In summary, the measurements we proposed can well evaluate the quality of meta-learning tasks.

Appendix B: Meta-learning Models

In this section, we describe the details and experimental settings of the three types of meta-learning models mentioned in Sect. 8.2.

1.1 B.1 Overview

To conduct a more comprehensive analysis of task diversity, we incorporate various meta-learning models. According to Hospedales et al. (2021), we classify them into three categories: 1) Optimization-based (i.e., MAML (Finn et al., 2017), Reptile (Nichol and Schulman, 2018), and MetaOptNet (Lee et al., 2019)). These methods aim to learn a set of optimal initialization parameters that guide the model to quickly converge when learning new tasks. 2) Metric-based (i.e., ProtoNet (Snell et al., 2017), MatchingNet (Vinyals et al., 2016), and RelationNet (Sung et al., 2018)). These non-parametric methods are based on metric learning and are similar to nearest neighbor algorithms and kernel density estimation. 3) Bayesian-based models (i.e., CNAPs (Requeima et al., 2019), SCNAP (Bateni et al., 2020)). These methods use conditional probability as the core of meta-learning computations and modify the classifier to pick up new classes using pre-trained networks.

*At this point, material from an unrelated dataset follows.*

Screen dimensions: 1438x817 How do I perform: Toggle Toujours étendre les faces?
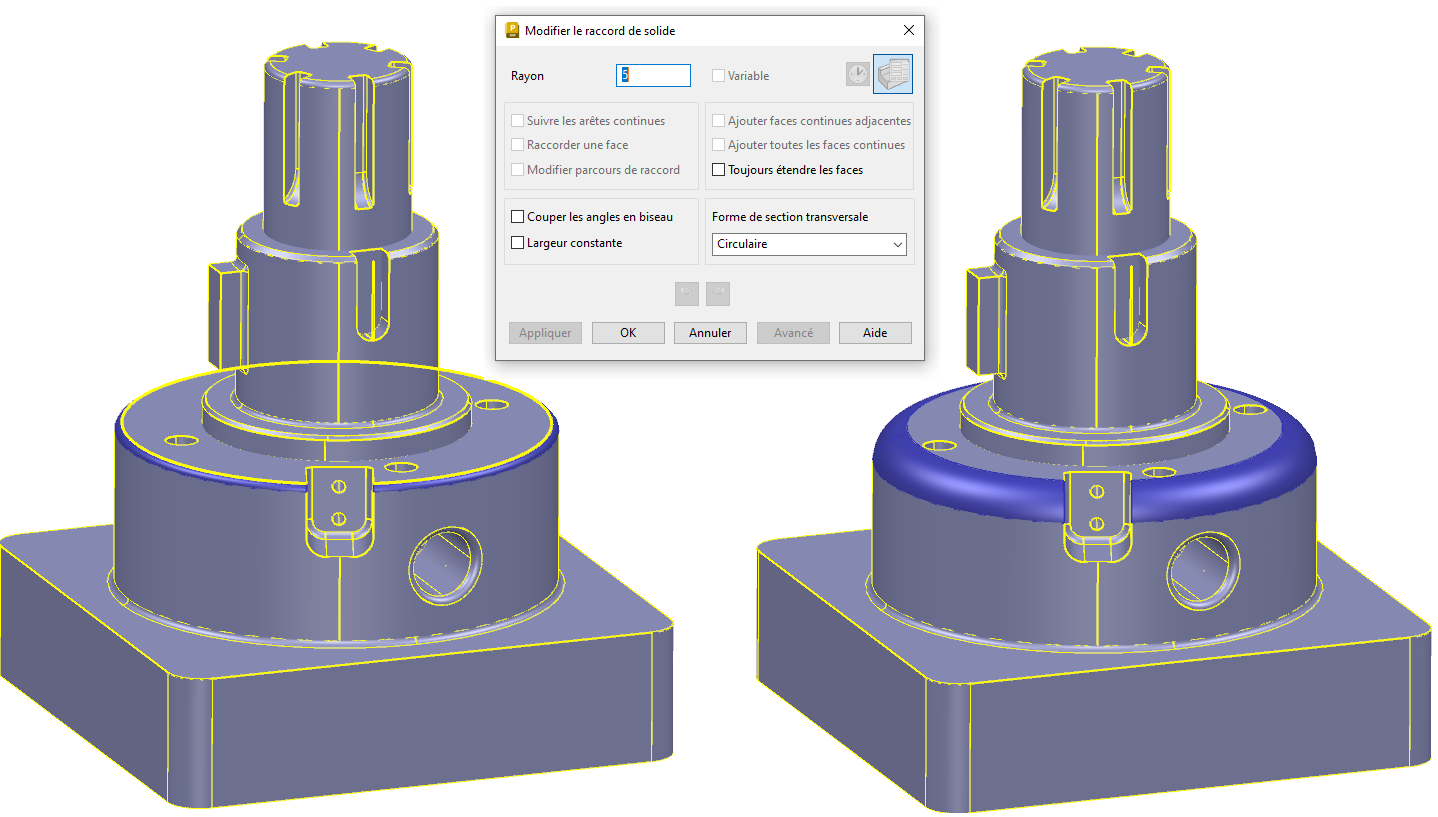coord(718,170)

With the development of meta-learning, many novel models and variants have emerged in recent years. Besides the above three types of frameworks, there are methods that particularly meta-learn features designed for few-shot learning and/or update features during meta-testing (i.e., SimpleShot (Wang et al., 2019b), SUR (Mangla et al., 2020), and PPA (Qiao et al., 2018)). We consider these models to be non-direct frameworks for the study of task sampling. For cross-domain analysis, we use Baseline++ (Chen et al., 2019) and S2M2 (Mangla et al., 2020) that use linear classifiers, and MetaQDA (Zhang et al., 2021b) which is a Bayesian meta-learning generalization of the classic quadratic discriminant analysis as base frameworks.

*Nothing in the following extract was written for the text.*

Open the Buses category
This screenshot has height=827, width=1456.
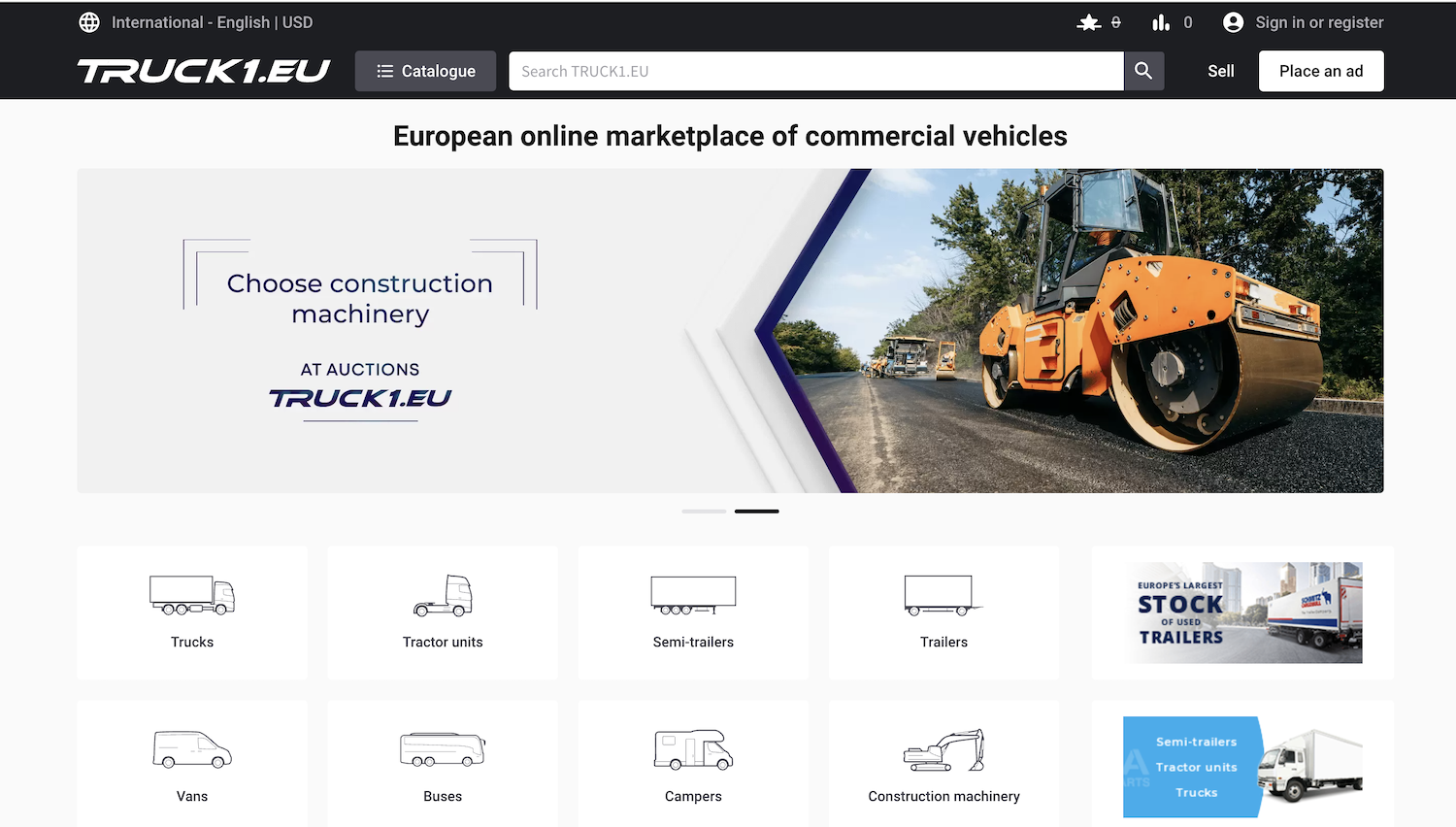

1.2 B.2 Optimization-based

1.2.1 B.2.1 MAML

MAML (Finn et al., 2017) is a meta-learning approach that is agnostic to specific models, making it compatible with any model trained using gradient descent. It can be applied to a variety of learning problems, with the explicit goal of training parameters that will generalize well to new tasks with only a small amount of training data and a few gradient steps.

For meta-learning with MAML, the method first initializes meta-parameters $\theta $ and samples tasks $\mathcal {T}_{i}$ from a task distribution $p(\mathcal {T})$. In the inner loop, the adaptive parameters are calculated for each task $\mathcal {T}_{i}$ using gradient descent, as follows:

$$\begin{aligned} \theta _{i}^{'}=\theta -\alpha \bigtriangledown _{\theta } \mathcal {L}_{\mathcal {T}_{i} }(f_{\theta }) \end{aligned}$$

(44)

In the outer loop, the meta-parameter $\theta $ is updated based on the accumulated gradient, as follows:

$$\begin{aligned} \theta \leftarrow \theta -\beta \bigtriangledown _{\theta } {\textstyle \sum _{\mathcal {T}_{i}\sim p(\mathcal {T})}} \mathcal {L}_{\mathcal {T}_{i} }(f_{\theta _{i}^{'}}) \end{aligned}$$

(45)

where $\alpha $ and $\beta $ are the step size hyperparameters of the inner loop and outer loop, respectively.

In the experiments, we set the parameters as follows: the size of the running epoch is set to 150; batch size is 32 or 16; the meta-learning rate of Adam optimizer (Kingma and Ba, 2014) is 0.001; and the internal adaptation number is 1 with a step size of 0.4.

1.2.2 B.2.2 Reptile

Reptile (Nichol and Schulman, 2018) is a meta-learning approach that extends MAML by learning the initialization of neural network model parameters. It operates by repeatedly sampling a task, training it, and moving the initialization of the model parameters toward the trained weights for that task.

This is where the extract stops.